Again, the point isn’t to pretend it’s flawless; it’s to reduce friction and give learning designers more bandwidth to focus on the learner experience and the quality of practice. Used thoughtfully, AI becomes less about risk and more about removing barriers; helping the right information reach more people, without undermining security.
Translation and Localization Support
AI also can produce strong first-draft translations and suggest cultural adaptations, significantly reducing the overall workload.
Specifically, early AI intervention can prevent costly rewrites by reviewing pre-translated content for idioms, colloquialisms, or culturally specific references that are unlikely to travel well, allowing content teams to resolve potential issues before formal translation begins.
That said, not all LLMs are created equal across languages. Performance for translating specific languages can vary from one AI tool to another (sometimes dramatically), so careful selection matters. And however capable the output appears, bypassing human review simply isn’t an option—AI can accelerate the process, but it cannot assume responsibility for cultural accuracy.
AI as a Creative Sidekick
Perhaps most obvious is AI’s use in creative idea generation.
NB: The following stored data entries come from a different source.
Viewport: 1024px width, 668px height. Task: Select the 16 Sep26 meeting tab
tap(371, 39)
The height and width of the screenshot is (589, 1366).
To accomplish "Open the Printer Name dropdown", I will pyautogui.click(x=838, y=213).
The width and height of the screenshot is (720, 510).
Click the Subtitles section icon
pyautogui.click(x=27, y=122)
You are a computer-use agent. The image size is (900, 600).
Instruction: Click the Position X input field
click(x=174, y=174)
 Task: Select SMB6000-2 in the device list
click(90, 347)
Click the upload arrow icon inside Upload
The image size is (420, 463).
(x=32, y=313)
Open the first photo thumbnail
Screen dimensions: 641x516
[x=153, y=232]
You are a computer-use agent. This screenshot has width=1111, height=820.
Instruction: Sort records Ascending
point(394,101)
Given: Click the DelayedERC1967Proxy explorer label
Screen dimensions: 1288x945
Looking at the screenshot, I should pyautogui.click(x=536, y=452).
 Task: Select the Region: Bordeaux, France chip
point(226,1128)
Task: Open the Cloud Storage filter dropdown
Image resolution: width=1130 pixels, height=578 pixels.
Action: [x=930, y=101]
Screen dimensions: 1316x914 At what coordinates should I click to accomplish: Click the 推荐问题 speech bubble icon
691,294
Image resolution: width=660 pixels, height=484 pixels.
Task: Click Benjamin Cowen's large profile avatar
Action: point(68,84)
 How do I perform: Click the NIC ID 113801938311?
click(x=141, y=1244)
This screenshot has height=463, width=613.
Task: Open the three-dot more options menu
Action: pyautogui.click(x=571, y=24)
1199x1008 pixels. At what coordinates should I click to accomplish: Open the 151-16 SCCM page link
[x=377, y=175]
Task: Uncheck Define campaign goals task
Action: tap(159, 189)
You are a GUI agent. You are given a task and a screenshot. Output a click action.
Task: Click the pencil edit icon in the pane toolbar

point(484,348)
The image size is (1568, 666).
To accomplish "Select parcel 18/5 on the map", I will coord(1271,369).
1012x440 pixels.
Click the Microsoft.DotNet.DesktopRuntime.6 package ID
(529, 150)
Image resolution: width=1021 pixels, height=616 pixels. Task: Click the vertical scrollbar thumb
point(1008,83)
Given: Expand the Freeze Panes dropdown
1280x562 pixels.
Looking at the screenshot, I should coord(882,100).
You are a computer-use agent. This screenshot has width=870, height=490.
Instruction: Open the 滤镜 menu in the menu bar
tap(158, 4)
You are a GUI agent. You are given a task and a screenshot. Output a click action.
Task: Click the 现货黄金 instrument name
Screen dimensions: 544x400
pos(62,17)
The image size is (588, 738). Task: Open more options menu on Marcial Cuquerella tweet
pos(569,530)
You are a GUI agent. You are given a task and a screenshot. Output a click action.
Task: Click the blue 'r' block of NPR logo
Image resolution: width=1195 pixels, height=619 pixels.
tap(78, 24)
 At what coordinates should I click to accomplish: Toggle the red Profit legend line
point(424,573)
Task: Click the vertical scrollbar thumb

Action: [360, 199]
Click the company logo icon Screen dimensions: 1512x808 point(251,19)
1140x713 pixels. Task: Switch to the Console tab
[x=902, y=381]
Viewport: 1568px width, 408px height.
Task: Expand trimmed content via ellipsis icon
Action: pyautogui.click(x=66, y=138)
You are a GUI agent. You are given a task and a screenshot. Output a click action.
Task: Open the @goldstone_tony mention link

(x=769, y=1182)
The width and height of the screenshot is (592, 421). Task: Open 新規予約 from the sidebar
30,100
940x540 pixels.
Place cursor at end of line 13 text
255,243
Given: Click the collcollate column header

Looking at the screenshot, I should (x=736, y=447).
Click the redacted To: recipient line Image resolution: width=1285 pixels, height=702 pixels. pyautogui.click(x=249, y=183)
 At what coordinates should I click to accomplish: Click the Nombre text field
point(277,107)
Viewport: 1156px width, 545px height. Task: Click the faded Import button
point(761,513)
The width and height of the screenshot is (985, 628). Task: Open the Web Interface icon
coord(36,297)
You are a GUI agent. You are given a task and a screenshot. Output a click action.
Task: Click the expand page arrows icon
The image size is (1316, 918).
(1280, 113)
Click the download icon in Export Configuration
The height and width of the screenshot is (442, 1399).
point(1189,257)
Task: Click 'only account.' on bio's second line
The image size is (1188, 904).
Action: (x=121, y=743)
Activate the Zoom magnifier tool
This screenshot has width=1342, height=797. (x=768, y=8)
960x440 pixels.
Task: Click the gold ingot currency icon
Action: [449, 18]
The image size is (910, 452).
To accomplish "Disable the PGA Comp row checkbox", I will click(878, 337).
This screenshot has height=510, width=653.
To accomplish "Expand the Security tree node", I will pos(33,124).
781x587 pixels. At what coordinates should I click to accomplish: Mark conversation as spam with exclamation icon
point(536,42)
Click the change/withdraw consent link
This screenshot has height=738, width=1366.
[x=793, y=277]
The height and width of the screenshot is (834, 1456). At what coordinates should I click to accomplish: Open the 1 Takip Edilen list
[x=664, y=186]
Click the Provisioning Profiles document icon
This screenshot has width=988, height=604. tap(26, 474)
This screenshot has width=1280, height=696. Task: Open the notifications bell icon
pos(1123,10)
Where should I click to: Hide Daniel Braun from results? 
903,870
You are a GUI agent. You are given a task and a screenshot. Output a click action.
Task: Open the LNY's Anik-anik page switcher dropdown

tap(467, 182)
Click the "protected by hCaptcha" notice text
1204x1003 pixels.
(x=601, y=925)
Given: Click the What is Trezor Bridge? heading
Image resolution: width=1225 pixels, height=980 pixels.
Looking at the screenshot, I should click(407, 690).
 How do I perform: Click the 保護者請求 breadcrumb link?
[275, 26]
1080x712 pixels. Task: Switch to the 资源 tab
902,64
You can quickly draft scenarios or mock up visual concepts shaped around a defined audience, tone, or set of learning objectives.
It doesn’t replace seasoned designers or learning specialists, nor should it, but for smaller teams or projects constrained by time and budget, it can act as a force multiplier, helping ideas take shape faster. Sometimes, just a small shift in angle, a prompt that reframes the problem, or a structure you hadn’t considered can be the catalyst that gets a project across the finish line.
Whether drafting skeleton outlines, proposing alternative learning objectives, or suggesting new ways to chunk content, the key to keeping things low risk here is providing clear guardrails within your AI prompts to define the boundaries of its contribution. You are being careful to ensure no confidential material is shared, so the AI tool can be used as a sounding board for structure and perspective, like testing ideas with a colleague. AI can accelerate the thinking, while human judgment remains the final authority.
All of the above allow those of us in tightly regulated industries to finally amplify our expertise with automation. AI adoption doesn’t have to begin with high-stakes decisions or learner-facing risk. It can start in these quiet, practical corners of our workflow, providing low-risk, high-impact use cases that build familiarity, evidence, and internal confidence. Each small win chips away at that paradox.
The golden thread running through everything is judgment. Handled carelessly, AI introduces risk; handled thoughtfully, it removes friction, freeing designers to focus more on crafting meaningful and inclusive learning experiences.